TASK TO COMPLETE: Would you output the entries below only from the line containing "Task: Open the 魔卡少女樱 video via its play icon" through the line containing "The width and height of the screenshot is (2065, 485).", exactly as they stand and with both ends included?

Saved data entries

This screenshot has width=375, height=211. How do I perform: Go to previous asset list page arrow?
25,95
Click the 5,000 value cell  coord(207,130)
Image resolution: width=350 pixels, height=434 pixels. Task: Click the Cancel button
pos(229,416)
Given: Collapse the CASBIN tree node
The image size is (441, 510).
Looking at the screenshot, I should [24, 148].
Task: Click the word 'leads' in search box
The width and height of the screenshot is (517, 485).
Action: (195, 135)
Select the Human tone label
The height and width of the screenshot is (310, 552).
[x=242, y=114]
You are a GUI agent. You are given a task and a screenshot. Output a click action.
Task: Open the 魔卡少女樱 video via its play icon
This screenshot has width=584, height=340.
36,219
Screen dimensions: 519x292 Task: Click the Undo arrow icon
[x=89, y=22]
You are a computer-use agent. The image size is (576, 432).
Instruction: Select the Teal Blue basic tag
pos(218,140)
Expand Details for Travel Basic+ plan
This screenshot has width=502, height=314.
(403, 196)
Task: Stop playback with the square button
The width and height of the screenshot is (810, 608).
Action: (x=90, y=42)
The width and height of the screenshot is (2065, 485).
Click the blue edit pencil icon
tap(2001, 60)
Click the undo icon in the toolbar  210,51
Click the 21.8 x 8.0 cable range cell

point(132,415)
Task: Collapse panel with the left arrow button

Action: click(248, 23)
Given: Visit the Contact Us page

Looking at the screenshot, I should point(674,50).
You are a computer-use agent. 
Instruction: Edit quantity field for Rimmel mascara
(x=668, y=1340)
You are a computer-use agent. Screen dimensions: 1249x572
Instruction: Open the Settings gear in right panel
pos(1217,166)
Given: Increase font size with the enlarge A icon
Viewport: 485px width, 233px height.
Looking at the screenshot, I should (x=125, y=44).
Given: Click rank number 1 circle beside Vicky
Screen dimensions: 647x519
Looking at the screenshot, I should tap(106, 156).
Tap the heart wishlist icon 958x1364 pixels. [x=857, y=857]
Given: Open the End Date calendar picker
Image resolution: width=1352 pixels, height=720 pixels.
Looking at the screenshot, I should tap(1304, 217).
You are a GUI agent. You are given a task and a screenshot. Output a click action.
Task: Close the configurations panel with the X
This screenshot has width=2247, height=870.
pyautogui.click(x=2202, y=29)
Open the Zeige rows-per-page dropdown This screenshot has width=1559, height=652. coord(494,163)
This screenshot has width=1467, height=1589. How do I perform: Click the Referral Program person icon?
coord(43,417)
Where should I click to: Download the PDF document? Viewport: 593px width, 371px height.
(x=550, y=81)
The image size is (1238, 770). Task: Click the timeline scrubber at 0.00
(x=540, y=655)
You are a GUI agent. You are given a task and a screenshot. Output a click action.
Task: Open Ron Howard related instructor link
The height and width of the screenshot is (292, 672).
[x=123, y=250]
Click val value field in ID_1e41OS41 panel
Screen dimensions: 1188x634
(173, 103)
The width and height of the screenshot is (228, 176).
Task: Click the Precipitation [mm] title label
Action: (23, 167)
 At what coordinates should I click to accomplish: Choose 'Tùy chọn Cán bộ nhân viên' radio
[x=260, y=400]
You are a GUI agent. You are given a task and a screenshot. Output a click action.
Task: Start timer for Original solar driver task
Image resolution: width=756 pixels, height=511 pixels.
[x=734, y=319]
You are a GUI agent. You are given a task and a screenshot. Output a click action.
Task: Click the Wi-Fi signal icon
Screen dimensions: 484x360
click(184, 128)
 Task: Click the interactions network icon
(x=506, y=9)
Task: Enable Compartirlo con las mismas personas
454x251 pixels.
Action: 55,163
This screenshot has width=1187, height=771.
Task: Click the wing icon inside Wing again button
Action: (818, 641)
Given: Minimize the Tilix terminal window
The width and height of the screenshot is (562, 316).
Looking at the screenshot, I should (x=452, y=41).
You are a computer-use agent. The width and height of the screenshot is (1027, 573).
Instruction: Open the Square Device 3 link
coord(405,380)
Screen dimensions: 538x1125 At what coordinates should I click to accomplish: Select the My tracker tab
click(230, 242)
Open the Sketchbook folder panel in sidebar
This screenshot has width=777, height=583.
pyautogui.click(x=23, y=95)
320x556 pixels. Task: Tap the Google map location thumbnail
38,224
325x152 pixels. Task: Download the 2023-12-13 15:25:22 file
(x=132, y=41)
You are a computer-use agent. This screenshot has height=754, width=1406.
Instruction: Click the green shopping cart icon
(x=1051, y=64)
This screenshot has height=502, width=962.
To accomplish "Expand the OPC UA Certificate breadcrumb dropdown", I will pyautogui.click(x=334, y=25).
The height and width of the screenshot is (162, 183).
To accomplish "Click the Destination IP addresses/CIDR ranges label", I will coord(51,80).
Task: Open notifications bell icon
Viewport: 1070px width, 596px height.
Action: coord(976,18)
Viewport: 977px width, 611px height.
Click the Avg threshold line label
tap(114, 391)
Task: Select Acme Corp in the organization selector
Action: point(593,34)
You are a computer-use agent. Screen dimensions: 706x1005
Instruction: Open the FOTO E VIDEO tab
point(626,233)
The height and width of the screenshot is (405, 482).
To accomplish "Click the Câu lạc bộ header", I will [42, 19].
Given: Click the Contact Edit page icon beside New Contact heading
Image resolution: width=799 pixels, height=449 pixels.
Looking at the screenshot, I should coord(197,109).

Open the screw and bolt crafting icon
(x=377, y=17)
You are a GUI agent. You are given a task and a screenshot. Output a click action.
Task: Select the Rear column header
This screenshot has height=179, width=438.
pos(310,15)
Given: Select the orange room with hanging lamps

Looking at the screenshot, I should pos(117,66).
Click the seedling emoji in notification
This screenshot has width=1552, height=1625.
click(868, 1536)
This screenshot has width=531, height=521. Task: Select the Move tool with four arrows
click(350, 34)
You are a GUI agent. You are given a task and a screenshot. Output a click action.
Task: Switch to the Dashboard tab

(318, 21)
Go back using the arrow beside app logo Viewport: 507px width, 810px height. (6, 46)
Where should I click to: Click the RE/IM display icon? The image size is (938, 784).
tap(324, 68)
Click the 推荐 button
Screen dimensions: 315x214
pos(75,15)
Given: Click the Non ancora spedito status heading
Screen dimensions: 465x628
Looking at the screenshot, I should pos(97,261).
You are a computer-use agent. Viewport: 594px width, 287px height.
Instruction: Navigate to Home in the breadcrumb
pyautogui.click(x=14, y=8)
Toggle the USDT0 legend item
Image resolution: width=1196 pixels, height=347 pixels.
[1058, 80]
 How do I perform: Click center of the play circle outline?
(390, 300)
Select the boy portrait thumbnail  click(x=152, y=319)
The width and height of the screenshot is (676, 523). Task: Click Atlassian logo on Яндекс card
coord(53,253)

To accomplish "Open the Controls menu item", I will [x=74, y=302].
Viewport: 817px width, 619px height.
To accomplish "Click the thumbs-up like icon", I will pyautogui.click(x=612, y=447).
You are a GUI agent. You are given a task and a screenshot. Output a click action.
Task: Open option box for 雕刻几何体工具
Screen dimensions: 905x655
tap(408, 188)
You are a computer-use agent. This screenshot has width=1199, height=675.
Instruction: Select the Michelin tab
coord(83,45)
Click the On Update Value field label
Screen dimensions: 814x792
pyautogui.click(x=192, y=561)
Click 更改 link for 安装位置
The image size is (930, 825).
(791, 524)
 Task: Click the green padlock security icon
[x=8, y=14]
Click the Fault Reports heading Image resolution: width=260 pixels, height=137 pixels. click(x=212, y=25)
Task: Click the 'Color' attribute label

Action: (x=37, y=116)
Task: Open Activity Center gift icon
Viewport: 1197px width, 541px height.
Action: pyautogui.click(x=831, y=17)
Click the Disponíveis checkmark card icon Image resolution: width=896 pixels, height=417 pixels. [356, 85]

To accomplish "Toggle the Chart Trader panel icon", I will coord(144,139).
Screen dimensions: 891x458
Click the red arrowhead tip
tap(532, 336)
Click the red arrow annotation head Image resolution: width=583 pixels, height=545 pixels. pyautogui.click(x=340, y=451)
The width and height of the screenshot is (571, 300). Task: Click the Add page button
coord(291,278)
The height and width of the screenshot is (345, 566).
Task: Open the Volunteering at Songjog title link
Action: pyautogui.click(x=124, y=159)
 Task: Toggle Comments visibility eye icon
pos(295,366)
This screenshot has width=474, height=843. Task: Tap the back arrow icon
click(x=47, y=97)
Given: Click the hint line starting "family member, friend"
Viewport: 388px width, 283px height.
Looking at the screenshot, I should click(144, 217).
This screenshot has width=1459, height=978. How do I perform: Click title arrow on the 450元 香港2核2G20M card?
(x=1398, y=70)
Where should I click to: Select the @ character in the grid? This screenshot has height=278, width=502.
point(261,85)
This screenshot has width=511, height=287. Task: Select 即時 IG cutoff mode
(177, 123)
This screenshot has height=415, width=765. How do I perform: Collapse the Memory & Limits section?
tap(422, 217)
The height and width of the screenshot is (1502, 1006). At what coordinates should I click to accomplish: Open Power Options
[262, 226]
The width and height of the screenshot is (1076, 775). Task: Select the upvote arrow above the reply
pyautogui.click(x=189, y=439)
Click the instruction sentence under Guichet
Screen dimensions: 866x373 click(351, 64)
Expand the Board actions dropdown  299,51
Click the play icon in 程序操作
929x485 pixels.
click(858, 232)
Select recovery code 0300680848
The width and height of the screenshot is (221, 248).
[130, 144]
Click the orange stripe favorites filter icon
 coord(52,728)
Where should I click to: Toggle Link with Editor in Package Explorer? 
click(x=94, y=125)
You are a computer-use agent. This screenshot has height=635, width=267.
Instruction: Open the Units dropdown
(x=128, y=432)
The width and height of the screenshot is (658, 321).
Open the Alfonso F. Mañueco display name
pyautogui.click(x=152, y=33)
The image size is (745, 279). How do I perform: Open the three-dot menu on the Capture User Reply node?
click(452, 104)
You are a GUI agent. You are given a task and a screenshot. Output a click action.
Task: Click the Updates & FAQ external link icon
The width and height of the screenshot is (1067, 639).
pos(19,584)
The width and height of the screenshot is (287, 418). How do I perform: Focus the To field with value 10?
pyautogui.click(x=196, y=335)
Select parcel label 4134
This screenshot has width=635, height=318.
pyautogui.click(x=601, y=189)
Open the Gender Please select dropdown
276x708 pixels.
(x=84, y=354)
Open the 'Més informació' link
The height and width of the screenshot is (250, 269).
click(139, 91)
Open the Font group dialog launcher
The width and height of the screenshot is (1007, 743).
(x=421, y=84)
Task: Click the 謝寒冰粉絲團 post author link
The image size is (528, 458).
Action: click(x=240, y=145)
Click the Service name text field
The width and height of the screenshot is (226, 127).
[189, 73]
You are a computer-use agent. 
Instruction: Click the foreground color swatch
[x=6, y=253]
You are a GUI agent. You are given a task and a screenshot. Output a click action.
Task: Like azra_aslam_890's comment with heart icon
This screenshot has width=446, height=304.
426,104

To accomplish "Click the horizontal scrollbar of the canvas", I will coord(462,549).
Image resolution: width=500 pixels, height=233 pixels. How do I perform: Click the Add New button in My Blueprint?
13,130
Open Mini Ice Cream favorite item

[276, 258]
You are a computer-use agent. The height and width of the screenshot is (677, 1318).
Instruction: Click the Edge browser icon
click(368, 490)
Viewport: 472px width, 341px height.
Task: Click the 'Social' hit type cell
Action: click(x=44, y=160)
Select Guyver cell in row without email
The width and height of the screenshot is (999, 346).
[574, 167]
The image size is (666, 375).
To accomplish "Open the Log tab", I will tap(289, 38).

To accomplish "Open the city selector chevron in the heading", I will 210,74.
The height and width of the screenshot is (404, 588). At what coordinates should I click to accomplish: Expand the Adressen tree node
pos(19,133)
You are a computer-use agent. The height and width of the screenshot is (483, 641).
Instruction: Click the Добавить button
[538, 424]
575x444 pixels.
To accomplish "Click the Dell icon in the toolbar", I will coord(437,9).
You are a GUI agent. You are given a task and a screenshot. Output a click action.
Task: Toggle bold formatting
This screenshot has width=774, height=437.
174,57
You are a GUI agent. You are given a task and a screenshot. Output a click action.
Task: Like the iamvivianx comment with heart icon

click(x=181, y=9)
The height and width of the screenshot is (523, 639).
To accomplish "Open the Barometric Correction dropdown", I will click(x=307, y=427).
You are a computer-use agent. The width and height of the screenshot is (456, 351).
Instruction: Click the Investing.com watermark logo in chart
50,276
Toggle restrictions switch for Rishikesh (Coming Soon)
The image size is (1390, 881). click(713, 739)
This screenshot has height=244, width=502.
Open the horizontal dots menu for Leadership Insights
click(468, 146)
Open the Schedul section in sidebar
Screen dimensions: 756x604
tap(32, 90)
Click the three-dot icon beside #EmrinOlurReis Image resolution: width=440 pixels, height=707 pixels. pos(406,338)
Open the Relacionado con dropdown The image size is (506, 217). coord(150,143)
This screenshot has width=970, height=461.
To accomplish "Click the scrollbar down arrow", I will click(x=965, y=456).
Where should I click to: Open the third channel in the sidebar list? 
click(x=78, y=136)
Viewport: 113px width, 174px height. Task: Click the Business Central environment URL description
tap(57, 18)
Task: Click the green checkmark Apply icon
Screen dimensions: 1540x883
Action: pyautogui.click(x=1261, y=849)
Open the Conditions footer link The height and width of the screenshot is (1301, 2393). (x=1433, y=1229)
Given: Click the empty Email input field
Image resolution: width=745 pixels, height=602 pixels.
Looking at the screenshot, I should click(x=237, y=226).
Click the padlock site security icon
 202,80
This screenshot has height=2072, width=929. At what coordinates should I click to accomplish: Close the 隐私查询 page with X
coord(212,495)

THE ANSWER:
Task: Open the 魔卡少女樱 video via its play icon
This screenshot has width=584, height=340.
36,219
Screen dimensions: 519x292 Task: Click the Undo arrow icon
[x=89, y=22]
You are a computer-use agent. The image size is (576, 432).
Instruction: Select the Teal Blue basic tag
pos(218,140)
Expand Details for Travel Basic+ plan
This screenshot has width=502, height=314.
(403, 196)
Task: Stop playback with the square button
The width and height of the screenshot is (810, 608).
Action: (x=90, y=42)
The width and height of the screenshot is (2065, 485).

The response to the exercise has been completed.